- **SOURCE PASSAGE**:
+ + + + + + +
36. In reply to the Ombudsman's question concerning the progress of the proposed adoption of common administrative procedures for aircraft maintenance licences for aircraft other than aeroplanes or helicopters, EASA explained that the Commission and the Member States had discussed EASA's opinion during a meeting of the EASA Committee on 29 and 30 April 2010. On the basis of the discussions, it was agreed that the Commission would submit a new legislative proposal to be debated during an EASA Committee meeting which was to be held in October 2010.

37. In his observations, the complainant submitted that the central question was whether a national licence could be considered to constitute the equivalent of a Part 66 licence and could, therefore, be converted into such a licence without further examination. Noting that EASA had answered this question in the negative, he objected to EASA's view. In support of his position, he proceeded to quote Article 66.A.70(a) of Part 66, which reads as follows:

"66.A.70 Conversion provisions

(a) The holder of a certifying staff qualification valid in a Member State, prior to the date of entry into force of this Part shall be issued an aircraft maintenance licence without further examination subject to the conditions specified in 66.B.300."
+ + + + + + +
- **DATA EXTRACT**:
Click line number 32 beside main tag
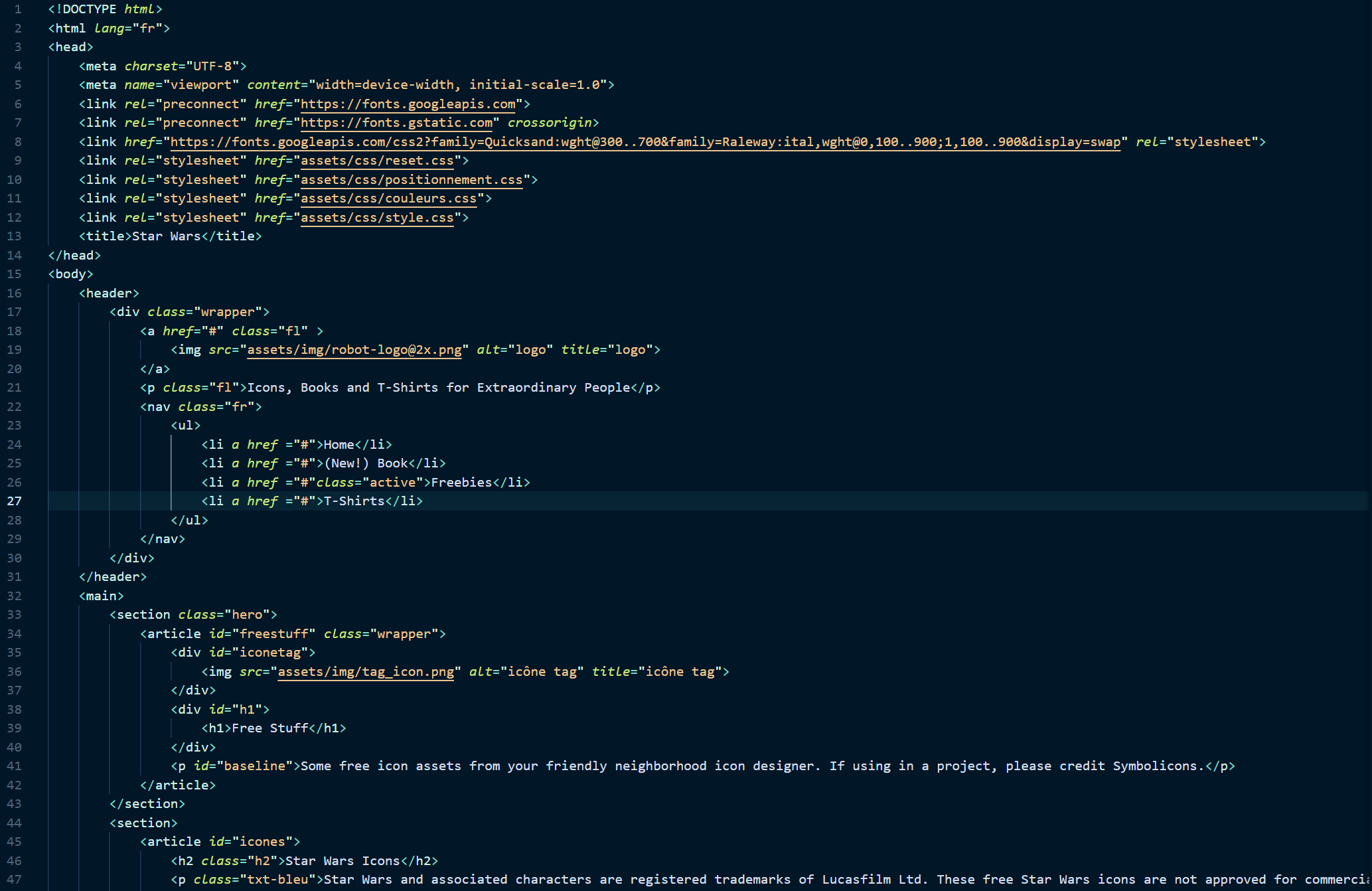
+ + + + + + +
- **DIRECTIVE**: Name every public institution or body mentioned in the passage above on aircraft maintenance licences, listing each one once.

- **CORRECT RESPONSE**:
- the Ombudsman
- EASA
- the Commission
- the Member States
- the EASA Committee